AMPL let us examine a variety of values produced by a solver as it attempts to find a solution. We can look for the source of the infeasibility by displaying some values associated with this solution.
ampl: display diet.lb, diet.body, diet.ub;
: diet.lb diet.body diet.ub :=
A 700 1993.09 20000
B1 700 841.091 20000
B2 700 601.091 20000
C 700 1272.55 20000
CAL 16000 17222.9 24000
NA 0 40000 40000
;
The value for diet.lb and diet.ub are the "lower bounds" and "upper bounds" on the sum of the variables in the constraints diet[i] – in this case, just the values n_min[i] and n_max[i] ; diet.body is the current sum of the variables. We can see that the diet does not supply enough vitamin B2, while the amount of sodium(NA) has reached its upper bound. If we relax the sodium limit to 50,000 mg, a feasible solution becomes possible:
ampl: let n_max["NA"] := 50000; solve;
CPLEX 2.0: optimal solution; objective 118.0594032
11 iterations (7 in phase I)
ampl: display B
Buy [*] :=
BEEF 5.36061
CHK 2
FISH 2
HAM 10
MCH 10
MTL 10
SPG 9.30605
TUR 2
;
This is at least a start toward a palatable diet, although we have to spend $118.06, compared to $88.20 for the original, less restricted case. Clearly, it would be easy, now that the model is set up, to try many other possibilities. Once still disappointing aspect of the solution is the need to buy 5.36061 packages of beef, and 9.30365 of spaghetti. What if we can only buy whole packages? You might think that we could just round the optimal values to whole numbers, but it is not so easy to do so in a feasible way. Displaying the constraint bounds at the optimum.

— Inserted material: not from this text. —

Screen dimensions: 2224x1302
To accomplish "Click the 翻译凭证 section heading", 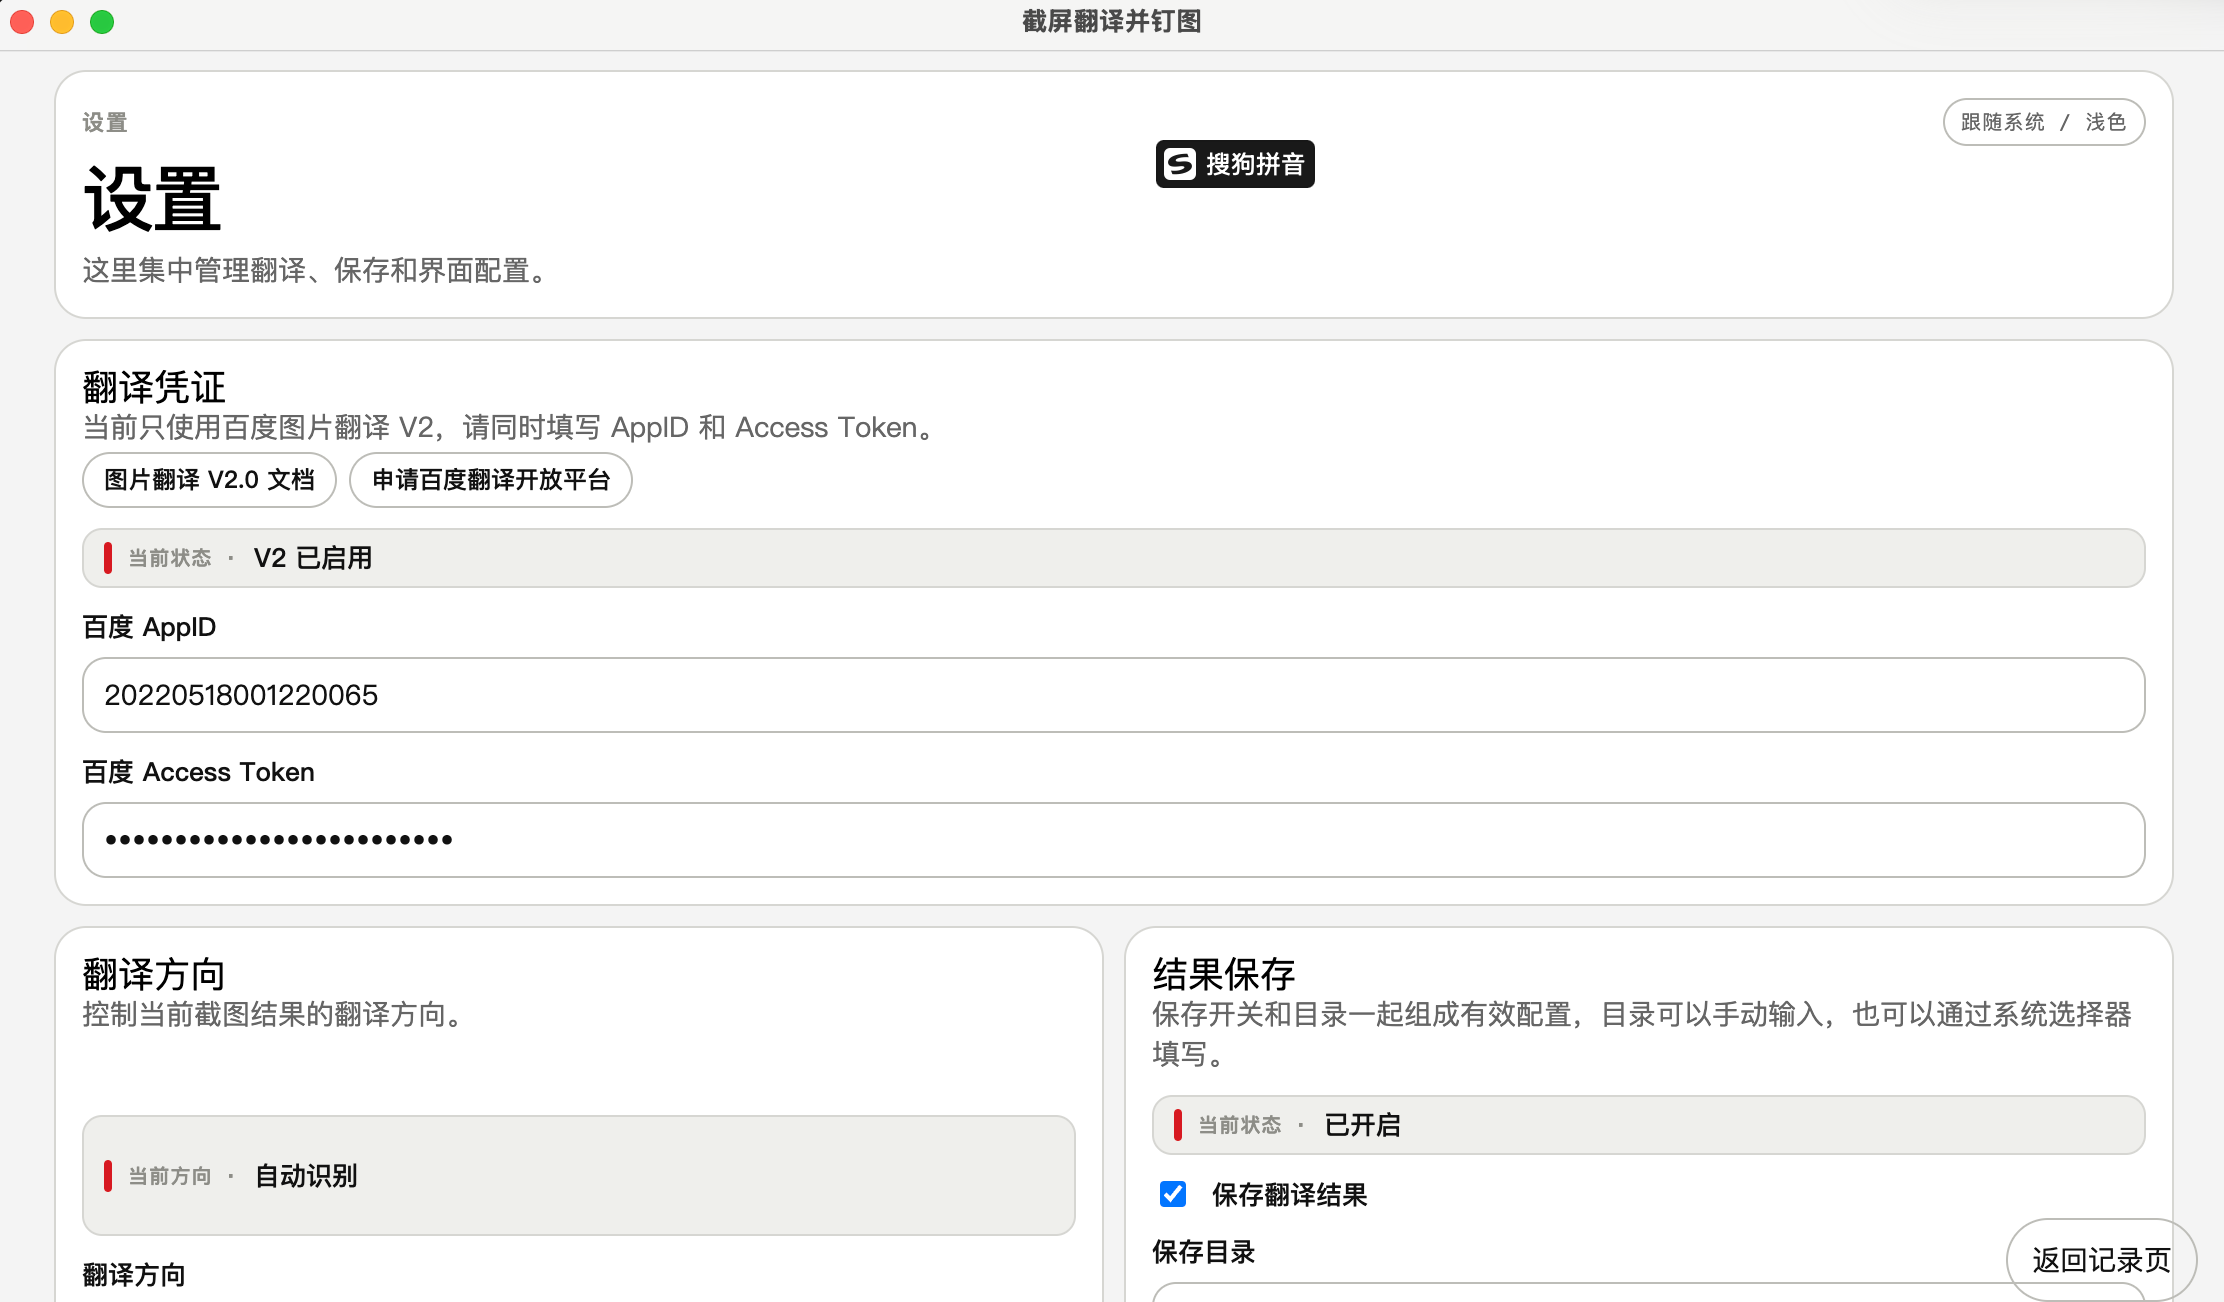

ampl: display diet.lb, diet.body, diet.ub;
: diet.lb diet.body diet.ub :=
A 700 1956.29 20000
B1 700 1036.26 20000
B2 700 700 20000
C 700 1682.51 20000
CAL 16000 19794.6 24000
NA 0 50000 50000
;
we see that, for example, 6 packages of beef and 10 packages of spaghetti will violate the sodium limit, while 5 packages of beef and 9 packages of spaghetti provide insufficient vitamin B2. Even if we could find a nearby allinteger solution that satisfies the constraints, there would be no guarantee that it would be the leastcost allinteger solution. AMPL does provide for putting the integrality restriction directly into the declaration of the variables:
var Buy {j in FOOD} integer >= f_min[j], <= f_max[j];
This will only help, however, if you use a solver that can handle socalled integer programs. In general, integrality and other "discrete" restrictions make a model much harder to solve.